Homecoming scares the living hell out of me.
This weekend is bound to be full of football, lawn games, eating like shit, and hopefully a long win streak on the beer die table. And the simple fact is that come Monday morning on a six hour drive to my project site, I will be a broken man. From the minute I pull in to the parking lot of my fraternity, I will be handed a beer that will be instantly replaced with another as soon as it has served its purpose. Wash, rinse, repeat until Sunday night hits me like a ton of bricks and I’m staring at the week ahead with the spins. The amount of BBQ chicken pizza that will find its way into my gut at 2:00 a.m. early Sunday morning from my favorite joint in town will do nothing to improve my deteriorating figure. What little sleep I will get will be had on a fifteen-year-old mattress in an uninsulated attic that will leave me looking like someone straight out of Aleve commercial. And the drive home will almost certainly involve a couple stops to lose my stomach on the side of the highway.
Don’t get me wrong, it’s gonna be a blast tailgating with everyone. I will thoroughly enjoy politely asking pledges to refill my red solo cup. And believe it or not, I look forward to hearing how everyone is doing in life, for better or for worse. Homecoming is like a mini-bachelor party I get to look forward to each year. But at some point in life, you realize you can’t burn the candle from both ends. And I have reached that point. I would be lying to you if these types of high volume weekends didn’t scare me.
Regardless of the fact I’m sitting here whining about it, your boy is gonna get after it. “If you’re gonna be a bear, be a grizzly” is a quote that I try to apply to my life. It may not be the smart move in the context of self-indulgence but as I’ve said before: I’m just getting older, not more mature. There is plenty of time left to mature. No matter how rowdy things get this year, it probably won’t be as bad as the next.
Cheers. .
Image via TFM
Getting so drunk at the pregame you forget to put the article up until Monday. PGP
I think it’s all about balance. The week before a weekend that will certainly take 1-3 years off your life, be really good to your body.

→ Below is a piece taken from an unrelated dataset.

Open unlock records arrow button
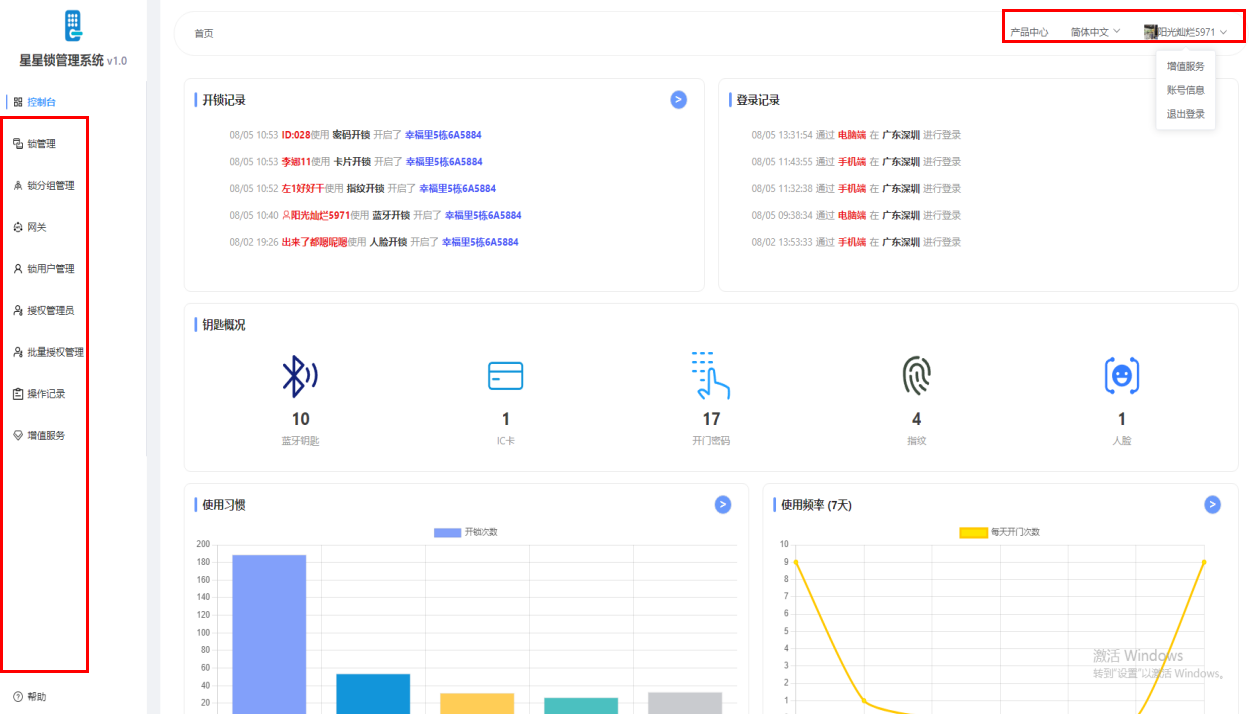1257x714 pixels. point(678,99)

Eat healthy, work out, and do a couple of chores you’ve been putting off Monday-Friday afternoon so you don’t feel as bad about the 48-hour alcoholocaust you’re putting your body through over the weekend
“Alcoholocaust” is my new favorite word.
Seems like this should have been posted on Friday.
Blame me, not Cush.
everyone loves the 40-45 thousand dollar millionaire
Don’t hate the player
respect the hustle
Not taking Monday off is a rookie mistake.
“Politely asking pledges to refill your red solo cup”… Emphasis on the politely.
Heading to Penn State this weekend for Ohio State weekend – perfectly timed article. My life expectancy is going to drop faster than the Lions to those fucking Buckeyes… or faster than a 12-year old boy in the Penn State showers?
*Prepares eyes for ensuing PSU rape-in-showers jokes*
Down vote me all you want but there’s nothing funny about child molestation.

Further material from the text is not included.